The head of U.S. Strategic Command says Moscow’s and Beijing’s successes undermine conventional deterrence

Two top U.S. military commanders warned of the growing nuclear capabilities of China and Russia, stressing the need to modernize U.S. deterrence forces.

“For the first time in our history, the country is facing two strategic adversaries with nuclear weapons at once,” Navy Admiral Charles Richard, head of Strategic Command, told a Senate Armed Services Committee hearing.

Strategic Command is responsible for maintaining the nation’s nuclear triad of strategic bombers, submarines, and intercontinental ballistic missiles.

“The advances of China and Russia are undermining our deterrence capabilities by conventional means,” Richard said.

As for China, it is rapidly expanding its strategic capabilities and is on its way to doubling its nuclear stockpile by the end of the decade, Richard said.

The admiral mentioned that Chinese ICBMs can be mounted on tractors so that their location can be concealed.
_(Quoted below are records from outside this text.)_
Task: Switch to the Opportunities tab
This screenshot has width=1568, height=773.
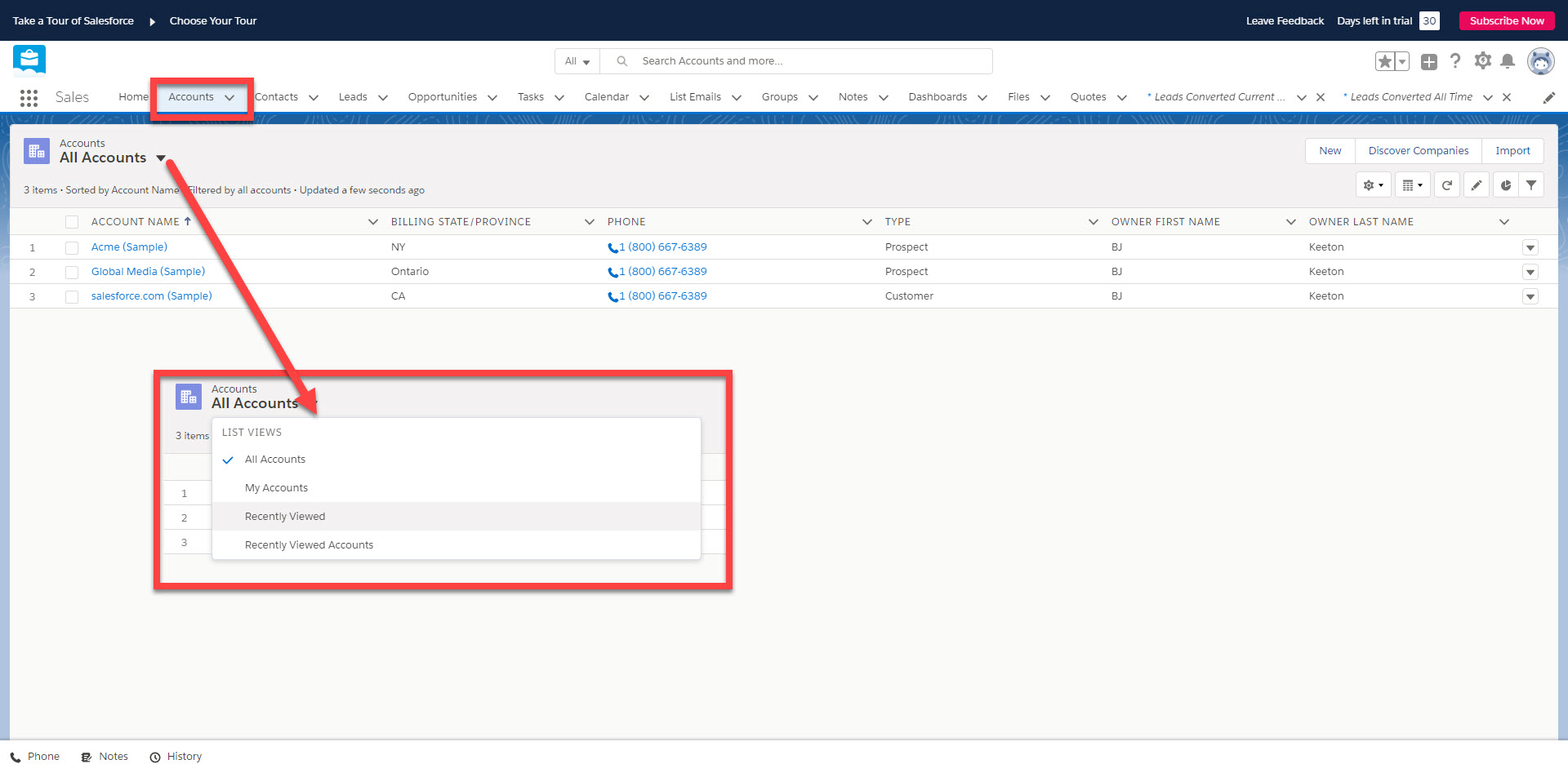Action: click(x=442, y=97)
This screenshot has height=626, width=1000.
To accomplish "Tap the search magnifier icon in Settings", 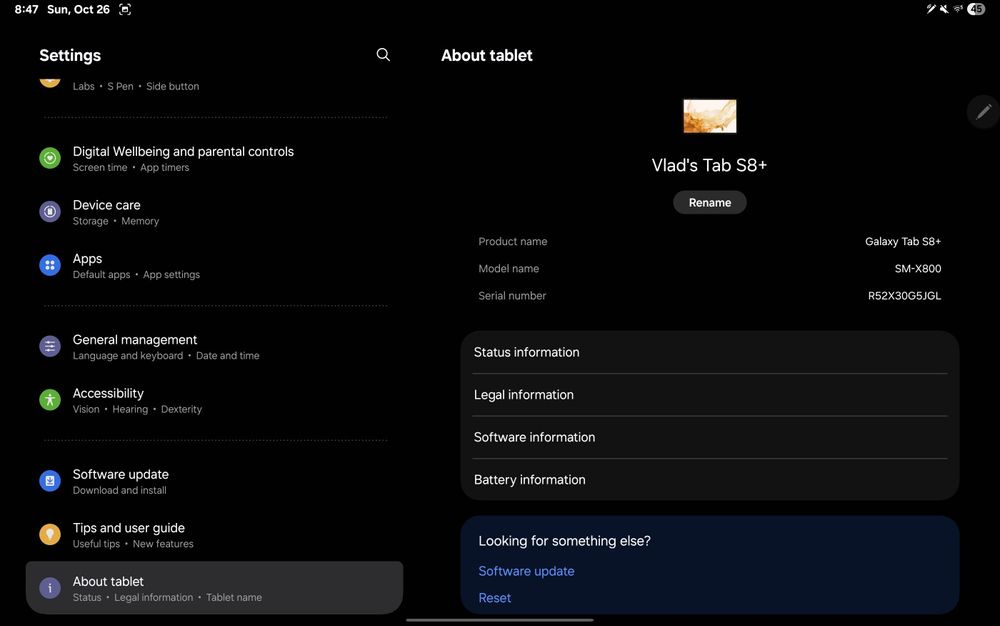I will (383, 55).

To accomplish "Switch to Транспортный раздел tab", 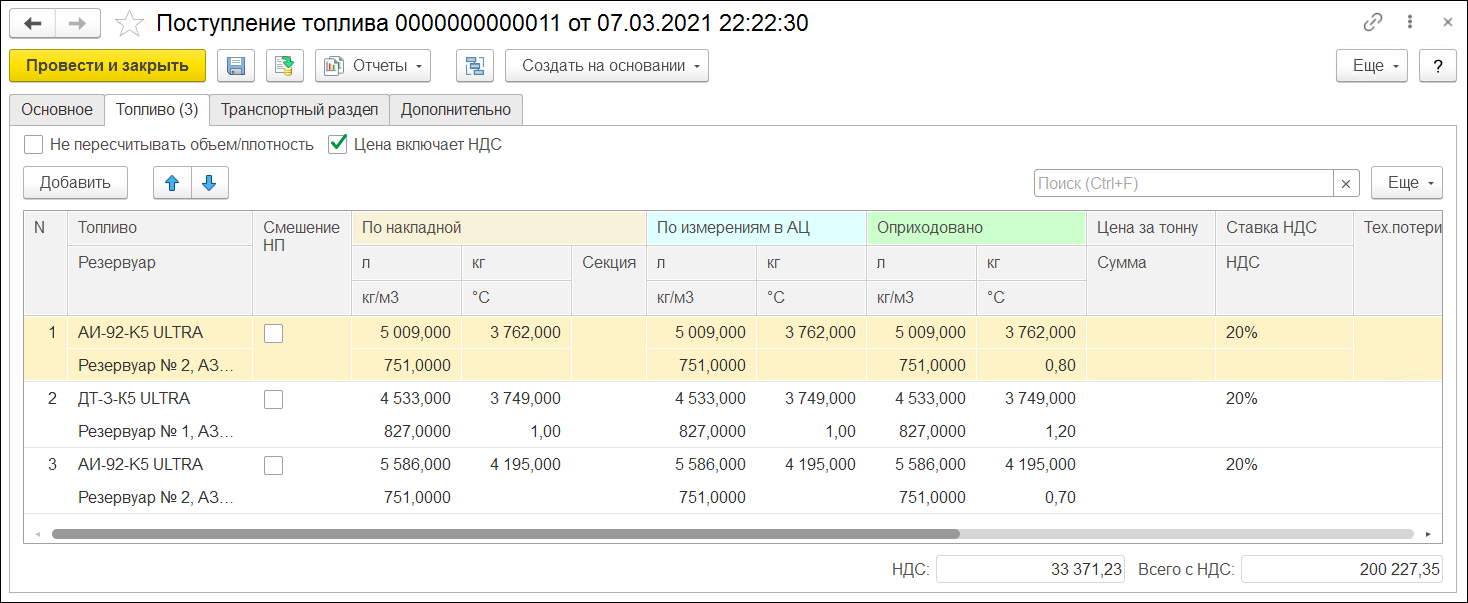I will pyautogui.click(x=299, y=110).
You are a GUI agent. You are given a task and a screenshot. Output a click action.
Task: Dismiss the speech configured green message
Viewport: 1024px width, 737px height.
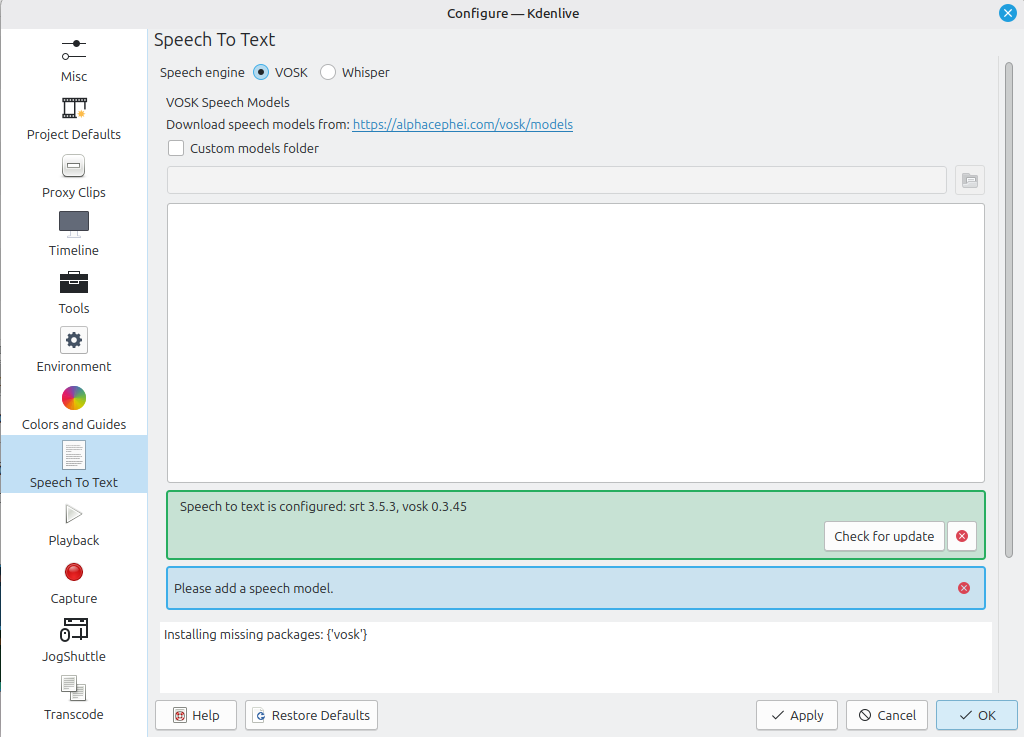pos(962,536)
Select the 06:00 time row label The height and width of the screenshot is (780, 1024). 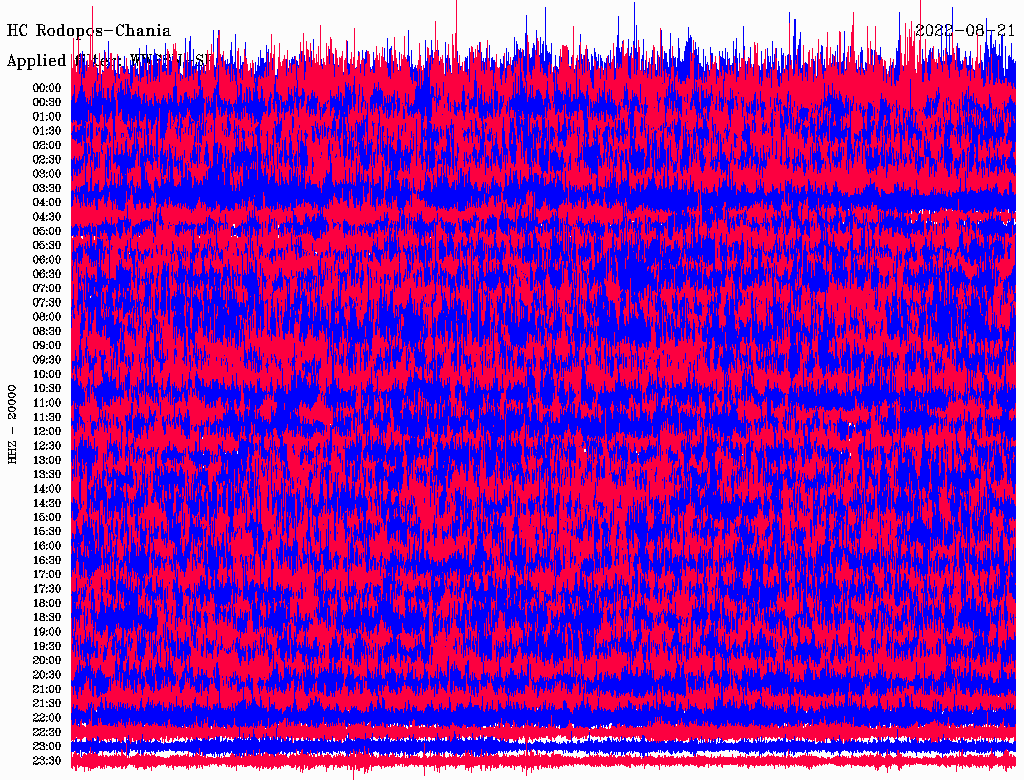click(47, 260)
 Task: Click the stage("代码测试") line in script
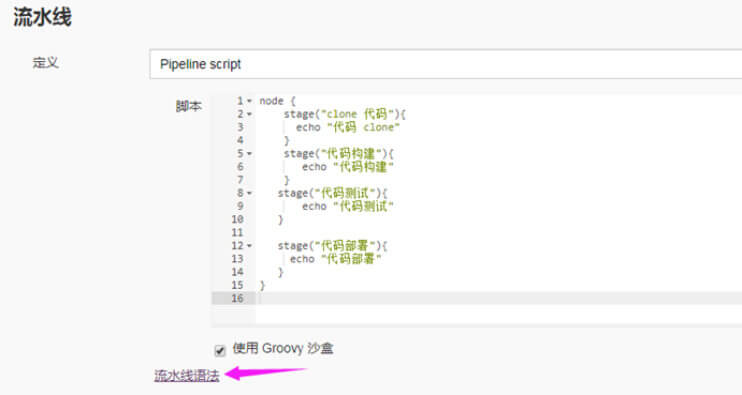click(x=332, y=193)
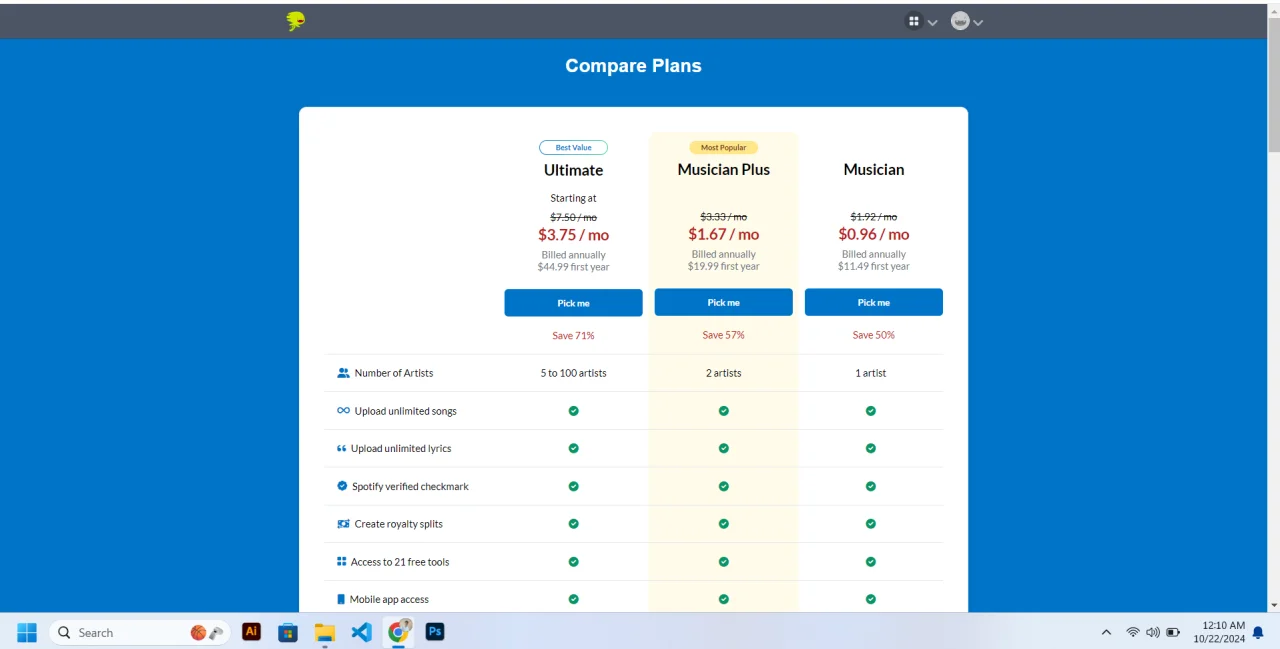Click the Access to 21 free tools grid icon

coord(342,562)
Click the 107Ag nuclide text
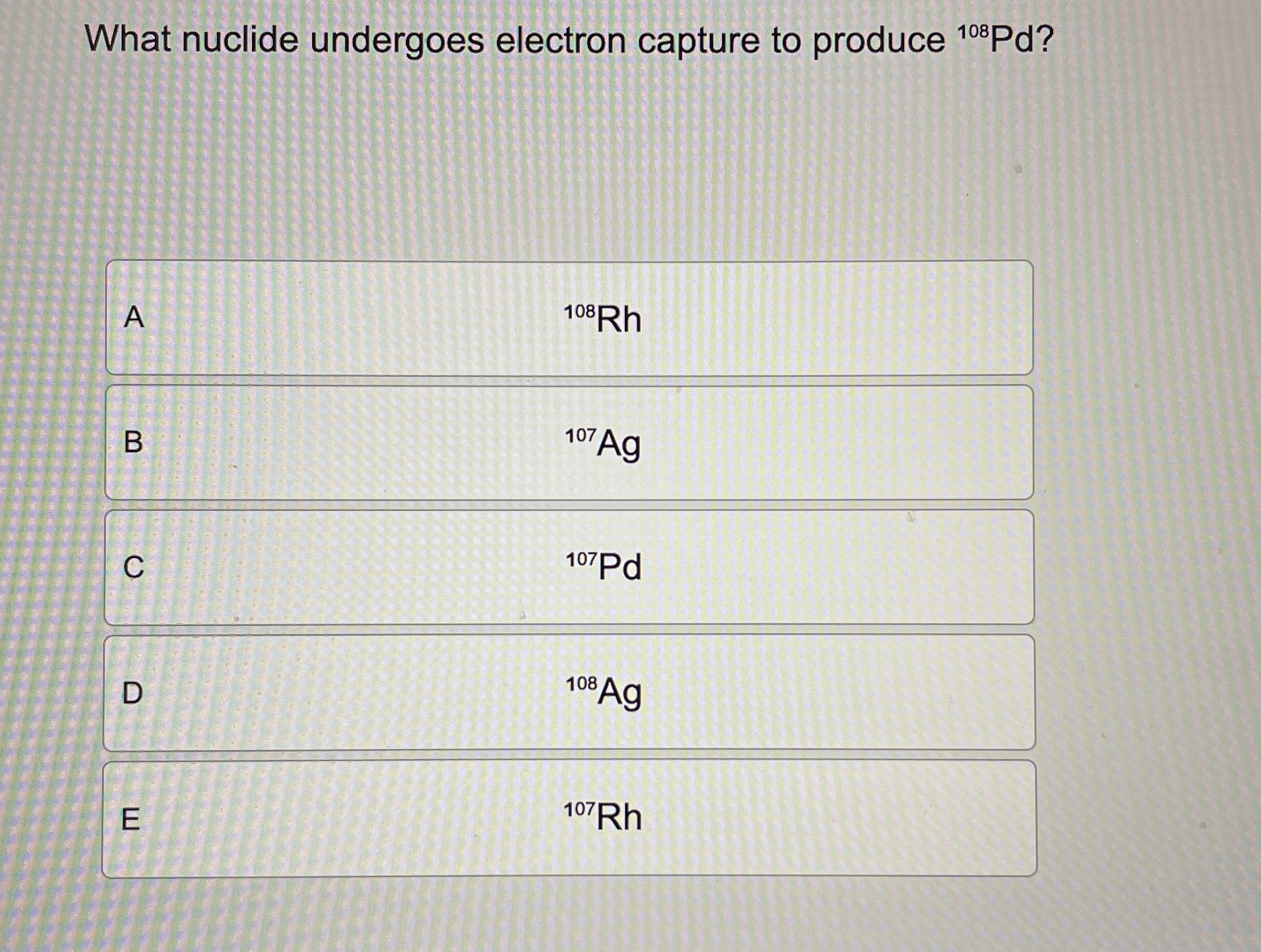Image resolution: width=1261 pixels, height=952 pixels. (602, 444)
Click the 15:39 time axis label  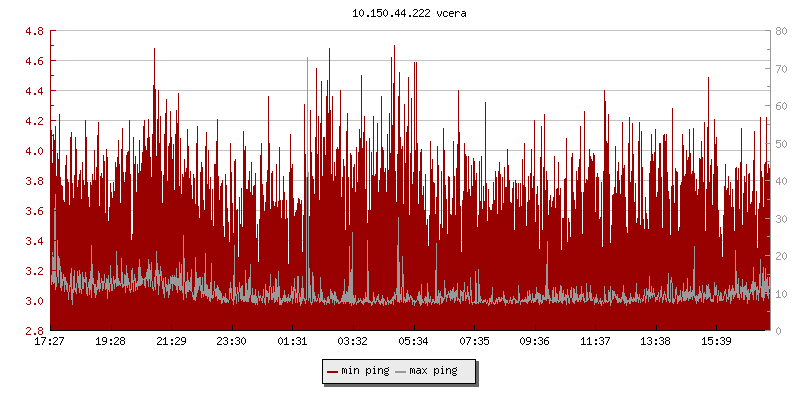pyautogui.click(x=716, y=342)
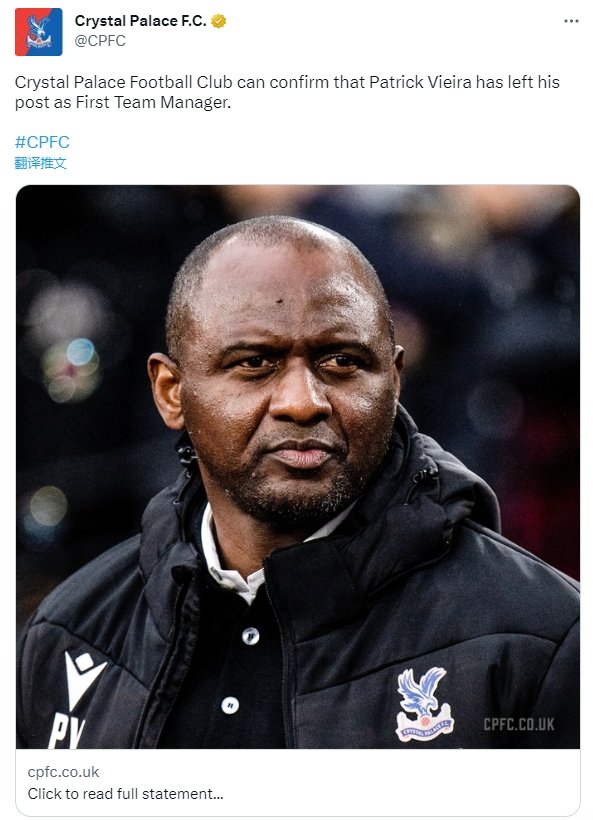Image resolution: width=593 pixels, height=820 pixels.
Task: Click the Crystal Palace eagle crest on jacket
Action: (x=424, y=703)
Beijing also has advanced sixth-generation strategic bombers and submarines capable of carrying nuclear weapons.

“China is capable of carrying out any strategy to use nuclear weapons regionally, and will soon be able to do so on an intercontinental scale,” Richard said.

At the same time, Russia remains “the defining nuclear strategic threat,” actively engaged in conventional and nuclear weapons modernization, which is about 80 percent complete, he said, adding that the United States has not yet begun modernizing nuclear capabilities.

Given these threats, modernizing the nuclear triad is the Pentagon’s top priority, he said.

“We’re at a point where the timing constraints and the cumulative effect of underinvestment in our nuclear deterrent force and supporting infrastructure amid a growing threat leave me with no margin for maneuverability. “Our country simply cannot indefinitely try to extend the life of our remaining Cold War weapons systems and successfully execute our chosen strategy,” Richard said.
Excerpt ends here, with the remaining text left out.